Nunca creí en el jurado popular, aunque ahora tras el caso de Nagore Laffage pueda sonar a ventajismo oportunista de esos que practica la oposición (sea la que sea) en cuanto huele a sangre votante. Yo nunca creí en el proyecto que impulsó Juan Alberto Belloch ni en la campaña que decidió, por la directísima murciana (siempre Murcia en el corazón, sin ser de Murcia), que el jurado popular era un asunto progresista, democrático, avanzado. Nunca creí en el jurado porque siempre me pareció una forma de trasladar a la ciudadanía, que no ha estudiado leyes, un marrón judicial de quienes sí han estudiado leyes. Tanto, que les pagan por ello. Nunca creí en el jurado porque jamás podría ocurrir, por ejemplo, que un jurado fuera condenado por prevaricación. Y un juez sí. Nunca creí en el jurado porque entre la subida de la hipoteca y el atenuante o agravante de intoxicación etílica, el jurado siempre pensará en el Euribor. Nunca creí en el jurado porque a mi no me gustaría que un comitè social decidiera si me tienen que operar de pacreatitis mientras el equipo médico se toma un café en espera de resolución. Nunca creí en el jurado porque creo que la justicia no puede impartirse por impresiones puntuales sino por la aplicación del Código Penal, por malo que sea.

Nunca creí en el jurado porque daba bien en la series televisivas, es decir en la ficción, es decir en aquella vida imaginaria que siempre tiene solución con un buen guionista. Nunca creí en el jurado de la misma forma que no creo en el doctor House: creo en su cojera, en su mala leche, pero no en su infalibilidad, porque si así lo hiciera sería injusto con el Papa.

----------

## [Tus instrucciones]
Por favor, prosigue el artículo de opinión sobre el jurado popular a partir de su última frase.

## [Extracto de datos]
----------

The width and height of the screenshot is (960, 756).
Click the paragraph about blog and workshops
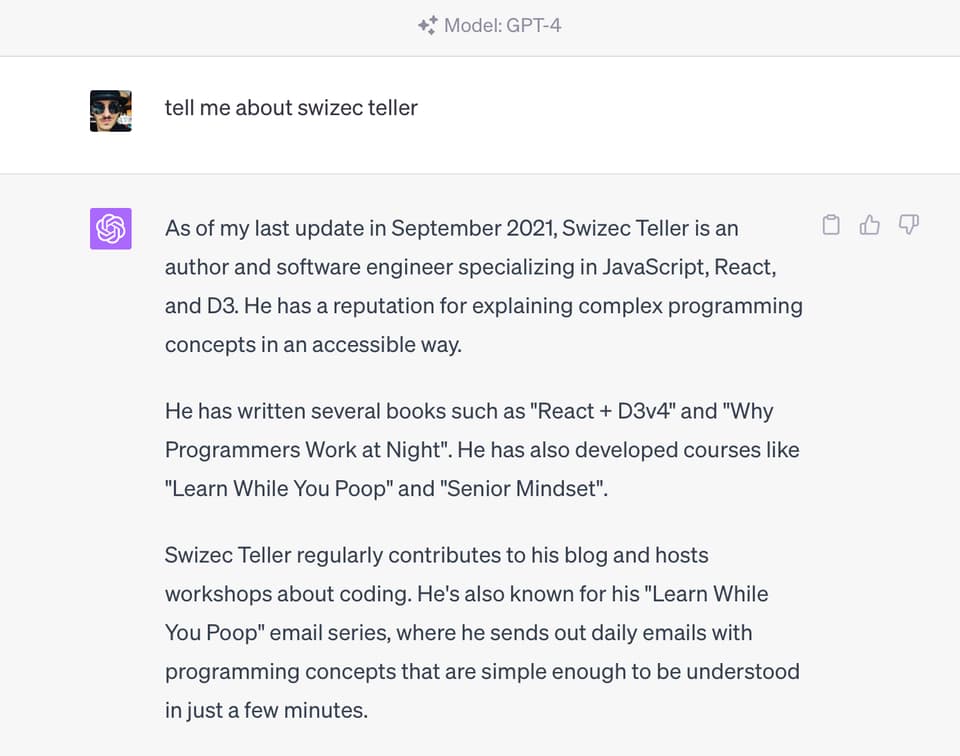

----------

## [Resultado del ejercicio]
Nunca creí en el jurado porque creo que es un caso de intrusismo judicial. El caso de Nagore Laffage no es culpa de los integrantes del jurado sino de la institución del jurado en sí misma. No seré yo quien les acuse de prevaricación emocional. A saber lo que discutieron en esa sala, en qué se fijaron, a qué atendieron. No hacían su trabajo, sino una encomienda que les venía sobrevenida, sin conocer los asuntos y los trasuntos de la ley. Hay una máxima de los abogados defensores que incide en que el acusado debe ir siempre bien vestido, es decir ni ostentoso ni zarrapastroso, como si su vida libre o carcelaria dependiera de la marca de sus camisolas. No me negarán que el asunto tiene mucho que ver con el espectáculo judicial. Lo siento, pero no seré yo quien decida la suerte de nadie. No me elijan nunca de jurado porque si los médicos tienen el derecho a la objeción de conciencia en los casos de aborto, espero que no me nieguen a mi el derecho a no interferir en la carrera profesional de los jueces. Y si eso no fuera posible, déjenme, entonces, juzgar a Camps, al bigotes, a Julián Muñoz o algunas decisiones del Consejo General del Poder Judicial, por poner unos ejemplos. Hay más.